**Given passage:**
## BEGIN
Kids and technology: should parents be concerned?
We are living in a time of great transition and transformation of how we connect with others. What is defined as a "relationship" or a "friendship"--and what is a healthy balance of technology time vs. face time--is in flux.
There are those who suggest that technology is to blame for the errant youth, especially teens, of today that has not learned how to connect with others. They believe today's tools of technology, iPods, iPads, texting, Facebook, Twitter, have created a decrease in face time--social connection--and have created a culture of people that Jack the ability to genuinely connect with each other.
I always find it fascinating when people blame something external (e.g., technology) for behavior, and I find it disappointing and concerning. We should not simply blame technology and ban it from our children's lives; rather, it is up to us as parents to help our children navigate technology and learn to balance face time and tech time. Let us not forget that the tools of technology often can be and are used as a legitimate and healthy tool of connection when used wisely.
## END
**To be done:**
A: Copy the passage on kids and technology between "Kids and technology: should" and "time--is in flux.", inclusive.
B: In the passage on kids and technology, who does the writer say is responsible for helping children navigate technology?
C: Resume the passage on kids and technology after its last sentence and continue it.

**Supplied material:**
## BEGIN
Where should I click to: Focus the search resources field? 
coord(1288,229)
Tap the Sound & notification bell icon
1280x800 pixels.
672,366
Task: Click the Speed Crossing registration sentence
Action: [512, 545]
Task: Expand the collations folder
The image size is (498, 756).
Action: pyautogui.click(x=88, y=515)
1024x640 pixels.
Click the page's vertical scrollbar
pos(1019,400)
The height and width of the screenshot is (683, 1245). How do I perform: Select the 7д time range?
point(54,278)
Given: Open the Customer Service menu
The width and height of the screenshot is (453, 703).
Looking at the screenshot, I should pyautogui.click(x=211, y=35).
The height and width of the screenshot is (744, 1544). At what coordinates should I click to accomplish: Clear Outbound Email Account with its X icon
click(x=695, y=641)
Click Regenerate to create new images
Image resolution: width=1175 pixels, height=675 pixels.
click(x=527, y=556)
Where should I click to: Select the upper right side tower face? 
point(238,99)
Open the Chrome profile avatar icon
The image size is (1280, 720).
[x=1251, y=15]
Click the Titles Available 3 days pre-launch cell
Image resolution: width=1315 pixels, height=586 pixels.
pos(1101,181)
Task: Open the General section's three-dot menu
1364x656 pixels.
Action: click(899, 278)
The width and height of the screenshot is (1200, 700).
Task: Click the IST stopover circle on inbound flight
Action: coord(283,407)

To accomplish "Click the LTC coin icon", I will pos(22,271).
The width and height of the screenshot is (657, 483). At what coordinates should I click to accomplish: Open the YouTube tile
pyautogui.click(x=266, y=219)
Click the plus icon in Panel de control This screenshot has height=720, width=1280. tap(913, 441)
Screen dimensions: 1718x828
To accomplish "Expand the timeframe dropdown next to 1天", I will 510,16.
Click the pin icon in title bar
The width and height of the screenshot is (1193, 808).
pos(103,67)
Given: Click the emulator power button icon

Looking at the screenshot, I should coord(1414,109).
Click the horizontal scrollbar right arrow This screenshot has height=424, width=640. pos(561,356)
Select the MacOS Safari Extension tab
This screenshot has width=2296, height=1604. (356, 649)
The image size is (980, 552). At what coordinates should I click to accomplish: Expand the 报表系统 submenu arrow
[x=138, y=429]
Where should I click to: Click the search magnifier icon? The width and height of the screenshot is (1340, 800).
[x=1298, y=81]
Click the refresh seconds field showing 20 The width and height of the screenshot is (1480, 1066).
## END
**Answers to each task:**
A:
Kids and technology: should parents be concerned?
We are living in a time of great transition and transformation of how we connect with others. What is defined as a "relationship" or a "friendship"--and what is a healthy balance of technology time vs. face time--is in flux.

B: Parents are responsible for helping children navigate technology and balance face time with tech time.

C:
Technology (e.g., texting) and social media (e.g., Facebook) are methods of connection and communication, similar to and different from face time with another. Technology as a form of communication is something our youth culture needs to be skilled at, as it is increasingly used in schools and businesses alike.
Our youth culture also needs to be skilled at face time communication as well. This should not be an "either-or" debate between technology vs. no technology; it should be a "both-and" awareness and process of growth in how to have a healthy balance of these two different communication methods.
5 Tips for Parents
Our job as parents is to teach children to help themselves. Teaching our children to have a healthy tech time/face time balance is important so children do not tech overdose, and/or isolate themselves. The following are five tips parents can use.
1. Dialogue with your child about the importance of connecting with others in face time. Talk with her about how communicating with someone in person feels, to help her believe in the importance of the development of these relationships, not just because you are telling her it is important.
2. Be a role model of a healthy balance of plug-in and plug-out time (e.g., if your child is talking to you, stop texting and listen; put all technology devices away during family time like game night or dinner). There is a time and place for the use of technology. For children to relate to others, to connect, they need both skills, and they need to see you engaging in a healthy balance.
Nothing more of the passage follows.